I fedeli invece quel patto lo continuano ad onorare, dopo il
terremoto del 1980 l’allora amministrazione laica della Parrocchia
di San Michele, con altri personaggi che godevano della stima della
collettività, girò porta a porta per raccogliere o una somma una
tantum o un impegno da parte della famiglia a versare periodicamente
una cifra, il tutto per restaurare la Basilica rovinata dal sisma. Se
poi Ellla si troverà in visita a San Michele guardi le porte di
bronzo e sappia che sono state finanziate dai fedeli che sono giunti
a donare i propri gioielli d’oro per raccogliere la cifra
necessaria.
Chi
le scrive non è qui a chiedere il ripristino di un privilegio, ma è
qui a pretendere un ritorno alla legalità che vuol dire un ritorno
al rispetto delle norme e degli impegni. Sì la legalità, bella
parola di cui spesso Lei ed altri Vescovi si sono riempiti la bocca
ma poi, nei fatti, le norme vengono dalla Diocesi calpestate,
ignorate, eluse. Qualche anno fa l’ultimo parroco della Parrochia
di San Michele disse in un’omelia che la Chiesa non è una
democrazia ma una monarchia illuminata, si sbagliava! Il monarca
illuminato governa rispettando le regole e le norme, il monarca che
invece governa eludendo le regole che egli stesso si è dato, che non
rispetta gli impegni assunti è semplicemente un despota. In
questo momento la nostra diocesi, spiace dirlo, ma si comporta da
despota eludendo, non violando (almeno al momento), le regole e considerando i fedeli sudditi e non fratelli.
Eccellenza
le chiedo solamente un ripensamento, un atto di amore verso il suo
popolo di cui è pastore ma che conosce così poco, un atto che
ripristini la legalità da troppo tempo violata nei fatti. Le chiedo
di riconoscere un diritto sacrosanto perchè conquistato con i
sacrifici di generazioni di carottesi, metesi, santanellesi e
sorrentini, Le chiedo di indire al più presto libere elezioni in
tutte le parrochie che godono del diritto di “jus patronatus”,
tutte da troppo tempo senza parroco. Scelga Lei liberamente le terne
da sottoporre al voto, è una Sua prerogativa indiscussa. Scelga, ma
poi ci lasci votare, lasci che un popolo eserciti un suo diritto, si
comporti da sovrano serio ed illuminato e non da despota rinchiuso
nella sua torre d’avorio e nel suo silenzio.
Oggi
altre voci ben più autorevoli si stanno unendo alla mia che da 16
anni cerca di diffondere la conoscenza dello “jus patronatus”

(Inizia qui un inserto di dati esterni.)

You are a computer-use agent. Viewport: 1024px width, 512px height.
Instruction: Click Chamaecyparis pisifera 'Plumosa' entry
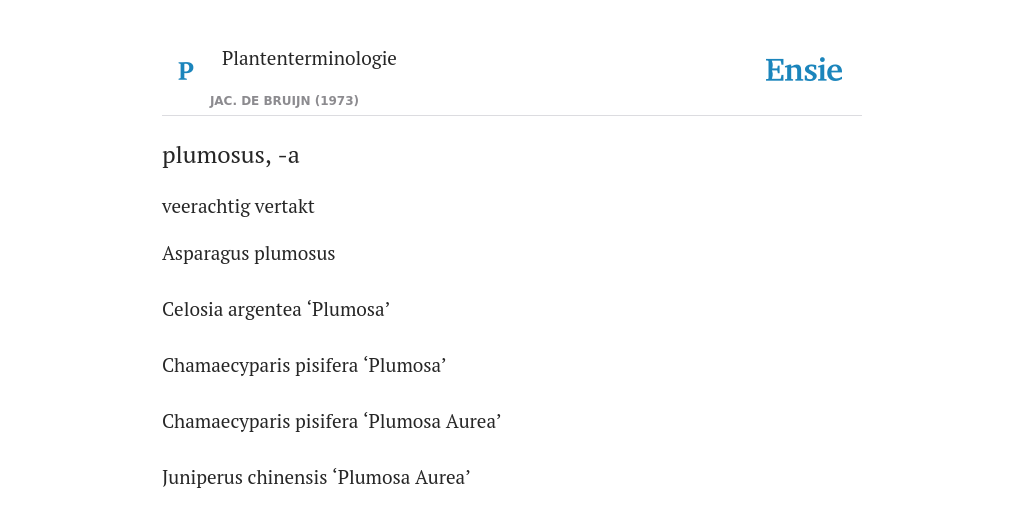click(x=304, y=365)
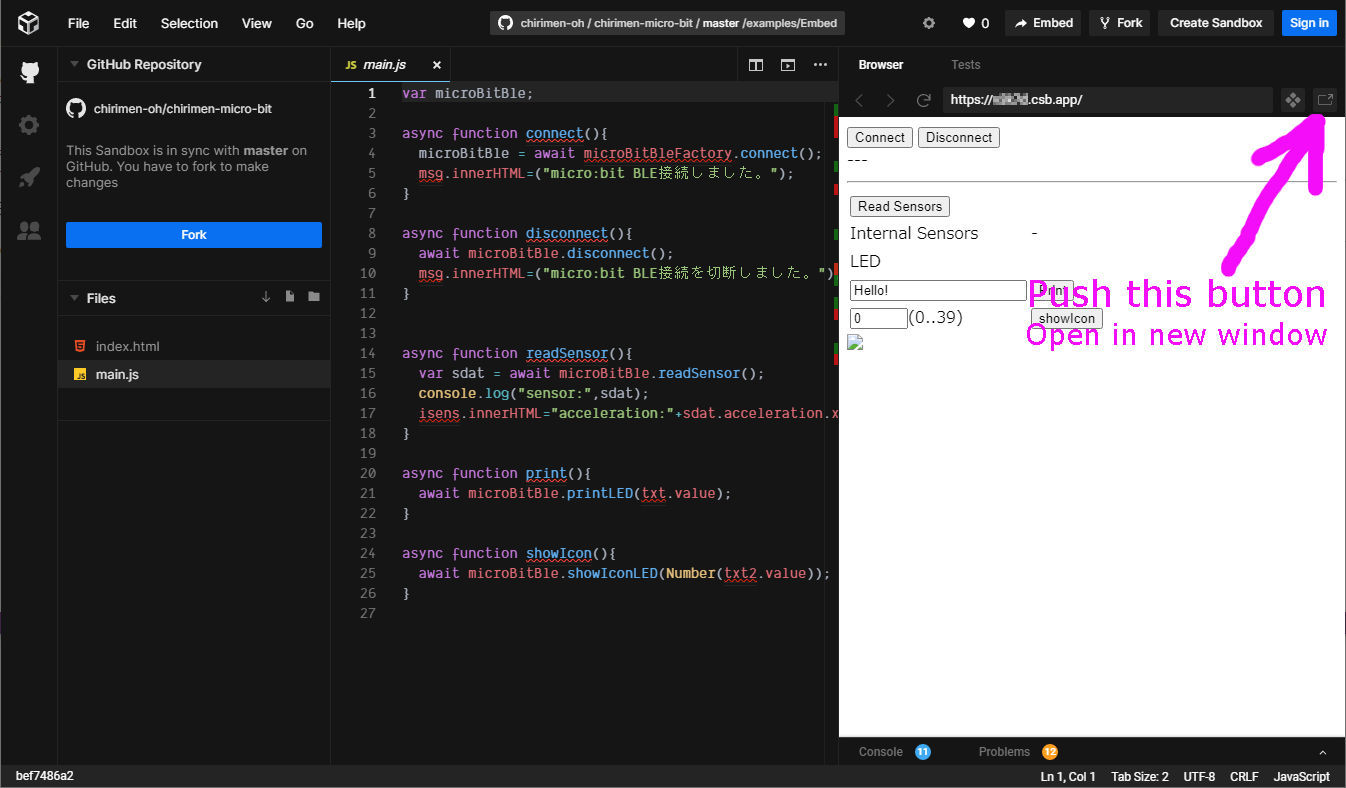Open the preview in a new window
This screenshot has height=788, width=1346.
[x=1326, y=100]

nella speranza che la conoscenza porti poi a pretendere l’esercizio
di quel diritto. Ciò non puo’ che rallegrarmi, discutere della
nostra Storia, difendere un diritto che gli avi ci hanno tramandato,
non solo è cosa buona e giusta ma è esercizio doveroso come sarebbe
doveroso da parte Sua adempiere ad un obbligo specifico da troppo
tempo eluso nella convinzione errata che poi il popolo avrebbe
dimenticato, avrebbe rimosso e si sarebbe adeguato allo “status
quo”. Ultimo gesto sinceramente fuori luogo Lei lo ha fatto in
occasione della celebrazione delle Cresime il 17 giugno quando tra
tanti sacerdoti con cui concelebrare ha scelto don Marino,
scientemente ha voluto sottolineare, affiancandolo a don Pasquale,
che il destino di quest’ultimo sarà lo stesso piaccia o no alla
comunità dei fedeli. L’esibizione dei due sacerdoti sull’altare
di San Michele come una sorta di trofeo in ostentazione del suo
potere basato sull’elusione delle regole credo abbia superato il
limite del buon gusto e solo l’educazione dei miei concittadini
hanno evitato spiacevoli contestazioni. Chi ha capito subito il
segnale che Lei ha voluto dare ha preferito lasciare la Basilica per
rispetto verso il Padrone di Casa ma a molti è sembrato veramente un
guanto di sfida lanciato alla nostra comunità che forse sta alzando
la testa per rivendicare un suo sacrostanto diritto.
Eccellenza
da fedele non posso che obbedire alle sue indicazioni in tema di
dottrina della Fede, da uomo mi permetto di non condividere le sue
scelte in tema di giuspatronato ritenendole lesive dei diritti e
della Storia di un’intera comunità.
Auspicando
un suo ripensamento la saluto distintamente.